Ziel der Aufgabe
Gib die Zeilen des folgenden Materials unverändert wieder, beginnend mit der Zeile, die „Click the 継続予定者は含まない filter text“ enthält, und endend mit der Zeile, die „Action: click(824, 150)“ enthält. Beide Zeilen gehören dazu.

=== Angezeigte Daten ===

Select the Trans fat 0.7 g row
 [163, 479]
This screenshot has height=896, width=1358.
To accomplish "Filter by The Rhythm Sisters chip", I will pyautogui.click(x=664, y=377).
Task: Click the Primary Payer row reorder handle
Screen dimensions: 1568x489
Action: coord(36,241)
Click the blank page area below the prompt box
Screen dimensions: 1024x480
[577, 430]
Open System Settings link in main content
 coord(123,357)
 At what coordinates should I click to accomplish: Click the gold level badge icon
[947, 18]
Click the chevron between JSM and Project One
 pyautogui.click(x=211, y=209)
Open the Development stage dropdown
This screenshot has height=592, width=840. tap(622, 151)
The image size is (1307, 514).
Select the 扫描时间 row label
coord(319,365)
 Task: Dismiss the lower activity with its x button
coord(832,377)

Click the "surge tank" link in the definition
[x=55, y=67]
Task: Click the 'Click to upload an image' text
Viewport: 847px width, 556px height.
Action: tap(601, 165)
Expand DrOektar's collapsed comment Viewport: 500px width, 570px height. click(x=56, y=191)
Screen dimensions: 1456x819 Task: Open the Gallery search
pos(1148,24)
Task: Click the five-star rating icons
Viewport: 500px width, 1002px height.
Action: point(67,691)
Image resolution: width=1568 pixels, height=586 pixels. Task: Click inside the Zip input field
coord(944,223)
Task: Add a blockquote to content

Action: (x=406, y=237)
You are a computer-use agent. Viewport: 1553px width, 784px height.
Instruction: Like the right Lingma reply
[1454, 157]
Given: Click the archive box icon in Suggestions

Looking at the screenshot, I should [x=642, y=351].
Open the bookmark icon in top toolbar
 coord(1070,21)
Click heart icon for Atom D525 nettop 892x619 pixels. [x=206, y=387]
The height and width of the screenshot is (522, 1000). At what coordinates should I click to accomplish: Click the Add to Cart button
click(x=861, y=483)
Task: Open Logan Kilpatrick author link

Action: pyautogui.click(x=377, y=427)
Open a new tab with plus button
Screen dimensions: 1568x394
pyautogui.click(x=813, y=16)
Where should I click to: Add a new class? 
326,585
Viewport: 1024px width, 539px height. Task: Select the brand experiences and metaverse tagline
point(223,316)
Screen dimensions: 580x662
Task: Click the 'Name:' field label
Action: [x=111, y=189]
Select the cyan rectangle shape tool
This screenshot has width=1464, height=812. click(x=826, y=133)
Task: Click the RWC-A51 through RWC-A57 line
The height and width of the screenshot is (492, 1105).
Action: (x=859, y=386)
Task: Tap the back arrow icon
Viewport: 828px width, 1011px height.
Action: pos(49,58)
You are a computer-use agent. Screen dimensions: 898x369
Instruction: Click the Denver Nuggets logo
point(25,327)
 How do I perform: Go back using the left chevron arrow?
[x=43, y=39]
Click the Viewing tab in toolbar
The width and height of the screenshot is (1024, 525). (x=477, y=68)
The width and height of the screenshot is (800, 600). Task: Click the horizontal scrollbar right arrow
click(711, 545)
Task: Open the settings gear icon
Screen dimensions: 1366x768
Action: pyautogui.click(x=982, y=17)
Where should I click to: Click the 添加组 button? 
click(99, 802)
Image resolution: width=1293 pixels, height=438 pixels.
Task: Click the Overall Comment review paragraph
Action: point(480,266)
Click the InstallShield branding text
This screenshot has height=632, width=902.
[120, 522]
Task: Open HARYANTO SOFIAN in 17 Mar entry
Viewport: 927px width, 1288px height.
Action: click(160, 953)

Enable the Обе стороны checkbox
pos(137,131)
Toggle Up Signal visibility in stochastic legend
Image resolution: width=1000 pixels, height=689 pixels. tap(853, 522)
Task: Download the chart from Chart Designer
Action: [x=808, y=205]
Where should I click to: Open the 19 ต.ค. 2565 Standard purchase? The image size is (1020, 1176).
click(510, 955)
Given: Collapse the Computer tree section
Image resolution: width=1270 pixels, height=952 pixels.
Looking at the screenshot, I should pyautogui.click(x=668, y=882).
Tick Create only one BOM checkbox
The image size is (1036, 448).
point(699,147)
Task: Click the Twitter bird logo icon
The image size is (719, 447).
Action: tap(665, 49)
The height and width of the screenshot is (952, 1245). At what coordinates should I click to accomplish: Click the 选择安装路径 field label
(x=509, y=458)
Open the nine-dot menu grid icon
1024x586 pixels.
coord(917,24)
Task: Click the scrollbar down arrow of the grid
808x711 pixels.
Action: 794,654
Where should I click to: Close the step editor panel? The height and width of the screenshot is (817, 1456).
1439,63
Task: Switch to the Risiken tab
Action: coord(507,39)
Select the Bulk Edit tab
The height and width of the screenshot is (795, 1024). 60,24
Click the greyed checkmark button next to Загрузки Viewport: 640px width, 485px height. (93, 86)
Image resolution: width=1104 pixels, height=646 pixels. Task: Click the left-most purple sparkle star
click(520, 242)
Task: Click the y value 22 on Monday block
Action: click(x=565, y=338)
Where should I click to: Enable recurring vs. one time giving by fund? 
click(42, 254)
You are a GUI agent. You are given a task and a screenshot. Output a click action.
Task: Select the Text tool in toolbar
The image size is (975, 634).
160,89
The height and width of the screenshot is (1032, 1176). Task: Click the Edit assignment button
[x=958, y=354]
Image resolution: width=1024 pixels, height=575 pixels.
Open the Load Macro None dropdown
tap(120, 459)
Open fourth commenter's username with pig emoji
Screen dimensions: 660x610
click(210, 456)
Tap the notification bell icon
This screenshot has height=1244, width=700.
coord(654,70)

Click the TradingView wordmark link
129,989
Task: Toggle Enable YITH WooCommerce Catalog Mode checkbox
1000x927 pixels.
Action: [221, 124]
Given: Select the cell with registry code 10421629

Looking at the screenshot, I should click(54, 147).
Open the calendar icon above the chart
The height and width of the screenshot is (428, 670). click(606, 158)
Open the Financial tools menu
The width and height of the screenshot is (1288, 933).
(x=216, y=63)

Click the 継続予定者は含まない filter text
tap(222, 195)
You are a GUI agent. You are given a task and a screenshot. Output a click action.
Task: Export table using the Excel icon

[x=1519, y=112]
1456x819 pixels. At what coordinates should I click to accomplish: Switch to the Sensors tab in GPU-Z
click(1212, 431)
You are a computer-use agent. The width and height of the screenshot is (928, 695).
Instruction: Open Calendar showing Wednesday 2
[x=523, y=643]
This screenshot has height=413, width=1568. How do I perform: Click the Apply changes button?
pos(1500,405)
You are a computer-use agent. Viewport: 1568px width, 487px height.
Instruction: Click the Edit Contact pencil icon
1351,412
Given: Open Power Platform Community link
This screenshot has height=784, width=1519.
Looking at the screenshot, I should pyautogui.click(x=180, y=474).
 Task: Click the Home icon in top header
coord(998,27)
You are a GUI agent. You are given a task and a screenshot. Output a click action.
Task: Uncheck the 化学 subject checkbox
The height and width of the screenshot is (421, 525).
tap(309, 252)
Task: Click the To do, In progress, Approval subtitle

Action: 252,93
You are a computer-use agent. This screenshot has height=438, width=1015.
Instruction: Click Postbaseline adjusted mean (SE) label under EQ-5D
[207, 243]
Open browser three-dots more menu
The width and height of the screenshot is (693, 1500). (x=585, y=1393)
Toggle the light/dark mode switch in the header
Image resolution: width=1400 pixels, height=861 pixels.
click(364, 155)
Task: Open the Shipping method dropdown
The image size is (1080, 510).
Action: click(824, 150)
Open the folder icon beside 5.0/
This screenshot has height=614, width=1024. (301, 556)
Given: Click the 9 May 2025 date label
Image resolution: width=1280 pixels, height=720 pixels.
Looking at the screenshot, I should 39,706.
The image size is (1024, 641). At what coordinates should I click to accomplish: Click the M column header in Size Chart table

===

Die Antwort
Click the 継続予定者は含まない filter text
tap(222, 195)
You are a GUI agent. You are given a task and a screenshot. Output a click action.
Task: Export table using the Excel icon

[x=1519, y=112]
1456x819 pixels. At what coordinates should I click to accomplish: Switch to the Sensors tab in GPU-Z
click(1212, 431)
You are a computer-use agent. The width and height of the screenshot is (928, 695).
Instruction: Open Calendar showing Wednesday 2
[x=523, y=643]
This screenshot has height=413, width=1568. How do I perform: Click the Apply changes button?
pos(1500,405)
You are a computer-use agent. Viewport: 1568px width, 487px height.
Instruction: Click the Edit Contact pencil icon
1351,412
Given: Open Power Platform Community link
This screenshot has height=784, width=1519.
Looking at the screenshot, I should pyautogui.click(x=180, y=474).
 Task: Click the Home icon in top header
coord(998,27)
You are a GUI agent. You are given a task and a screenshot. Output a click action.
Task: Uncheck the 化学 subject checkbox
The height and width of the screenshot is (421, 525).
tap(309, 252)
Task: Click the To do, In progress, Approval subtitle

Action: 252,93
You are a computer-use agent. This screenshot has height=438, width=1015.
Instruction: Click Postbaseline adjusted mean (SE) label under EQ-5D
[207, 243]
Open browser three-dots more menu
The width and height of the screenshot is (693, 1500). (x=585, y=1393)
Toggle the light/dark mode switch in the header
Image resolution: width=1400 pixels, height=861 pixels.
click(364, 155)
Task: Open the Shipping method dropdown
The image size is (1080, 510).
Action: click(824, 150)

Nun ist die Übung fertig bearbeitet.